■ **Dataset records**:
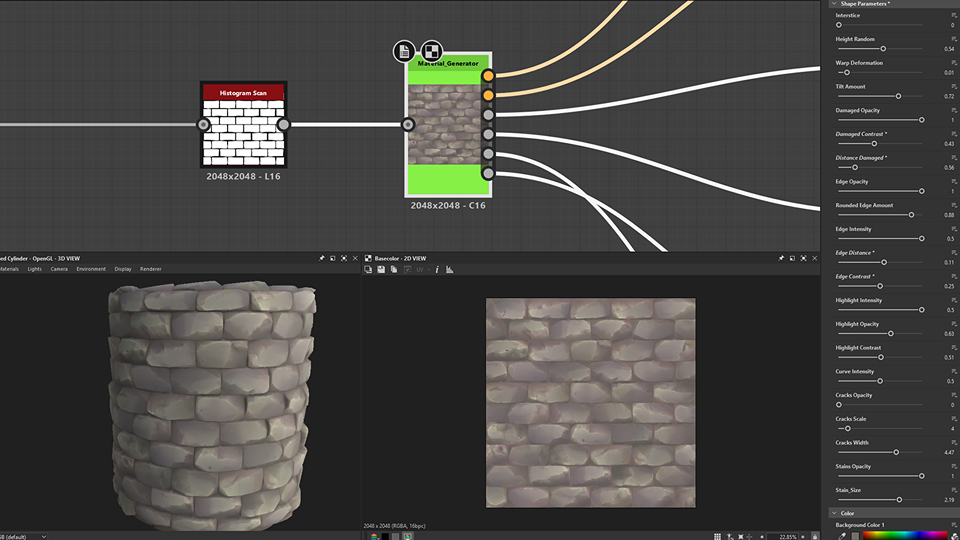This screenshot has width=960, height=540.
Task: Open the UV dropdown in the 2D view toolbar
Action: point(421,269)

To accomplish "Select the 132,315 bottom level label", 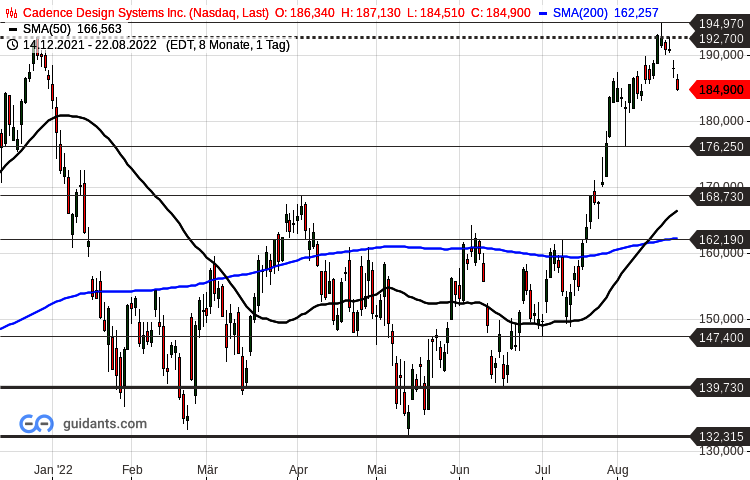I will pos(720,436).
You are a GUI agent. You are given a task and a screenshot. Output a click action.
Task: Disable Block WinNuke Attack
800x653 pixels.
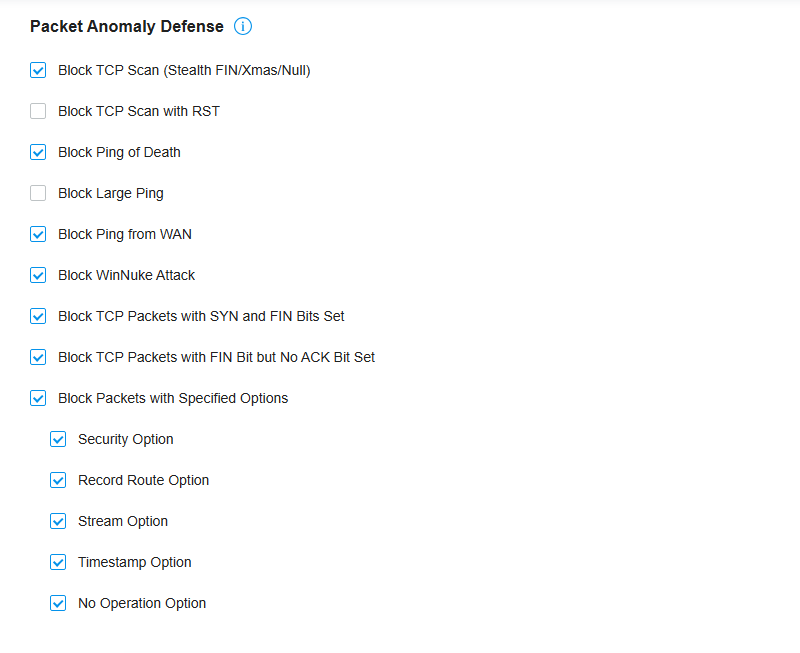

■ **Problem description**: Write the lines out exactly, beginning at the line that holds "You are a GUI" and stopping after the last line of the entries; include no pictures.

■ **Answer section**:
You are a GUI agent. You are given a task and a screenshot. Output a click action.
Task: Disable Block WinNuke Attack
800x653 pixels.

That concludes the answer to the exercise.